(Saved entries)
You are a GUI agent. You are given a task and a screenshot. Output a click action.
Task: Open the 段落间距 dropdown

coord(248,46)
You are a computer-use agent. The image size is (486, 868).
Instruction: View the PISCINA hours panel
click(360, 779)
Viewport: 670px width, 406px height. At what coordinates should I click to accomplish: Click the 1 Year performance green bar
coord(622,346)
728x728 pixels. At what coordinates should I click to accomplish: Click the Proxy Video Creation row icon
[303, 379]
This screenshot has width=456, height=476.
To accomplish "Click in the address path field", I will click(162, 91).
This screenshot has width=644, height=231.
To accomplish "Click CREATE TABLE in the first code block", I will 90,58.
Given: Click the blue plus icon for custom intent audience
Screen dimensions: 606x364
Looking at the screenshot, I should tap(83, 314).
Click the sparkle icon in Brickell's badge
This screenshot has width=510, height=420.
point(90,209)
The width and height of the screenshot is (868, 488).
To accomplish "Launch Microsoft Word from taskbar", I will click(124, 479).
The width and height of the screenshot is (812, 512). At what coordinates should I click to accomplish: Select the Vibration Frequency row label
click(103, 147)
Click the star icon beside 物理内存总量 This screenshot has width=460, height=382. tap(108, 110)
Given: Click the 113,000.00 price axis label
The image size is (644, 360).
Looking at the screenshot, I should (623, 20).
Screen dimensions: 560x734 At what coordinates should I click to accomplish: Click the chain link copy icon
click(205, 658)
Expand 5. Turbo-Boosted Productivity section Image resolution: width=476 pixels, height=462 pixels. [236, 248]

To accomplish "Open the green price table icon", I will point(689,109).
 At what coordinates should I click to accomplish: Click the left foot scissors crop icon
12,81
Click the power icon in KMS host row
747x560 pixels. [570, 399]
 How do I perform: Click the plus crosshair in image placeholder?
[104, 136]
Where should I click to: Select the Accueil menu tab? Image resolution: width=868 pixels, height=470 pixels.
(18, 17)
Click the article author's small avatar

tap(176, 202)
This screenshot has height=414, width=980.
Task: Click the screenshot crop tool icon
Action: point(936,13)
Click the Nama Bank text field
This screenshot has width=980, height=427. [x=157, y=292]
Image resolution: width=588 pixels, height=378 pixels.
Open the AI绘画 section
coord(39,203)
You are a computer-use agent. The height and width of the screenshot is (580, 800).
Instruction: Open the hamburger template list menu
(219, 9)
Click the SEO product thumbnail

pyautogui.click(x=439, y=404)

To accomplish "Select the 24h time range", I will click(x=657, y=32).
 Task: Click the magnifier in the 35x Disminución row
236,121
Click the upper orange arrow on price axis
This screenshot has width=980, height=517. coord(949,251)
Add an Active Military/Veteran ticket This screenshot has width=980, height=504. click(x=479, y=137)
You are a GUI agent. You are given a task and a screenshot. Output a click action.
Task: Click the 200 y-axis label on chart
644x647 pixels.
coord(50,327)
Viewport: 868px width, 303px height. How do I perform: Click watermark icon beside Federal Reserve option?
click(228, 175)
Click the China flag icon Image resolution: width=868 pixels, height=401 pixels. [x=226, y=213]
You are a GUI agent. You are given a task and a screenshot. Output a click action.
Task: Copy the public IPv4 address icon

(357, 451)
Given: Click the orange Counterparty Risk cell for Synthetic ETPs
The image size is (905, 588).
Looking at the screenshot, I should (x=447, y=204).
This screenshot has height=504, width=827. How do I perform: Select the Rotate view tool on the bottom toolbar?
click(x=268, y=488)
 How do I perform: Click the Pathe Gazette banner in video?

What you are asked to do
Select every line of the records holding the string "will".

Output of the task
To accomplish "Click in the address path field", I will click(162, 91).
To accomplish "Click CREATE TABLE in the first code block", I will 90,58.
To accomplish "Launch Microsoft Word from taskbar", I will click(124, 479).
To accomplish "Open the green price table icon", I will point(689,109).
To accomplish "Select the 24h time range", I will click(x=657, y=32).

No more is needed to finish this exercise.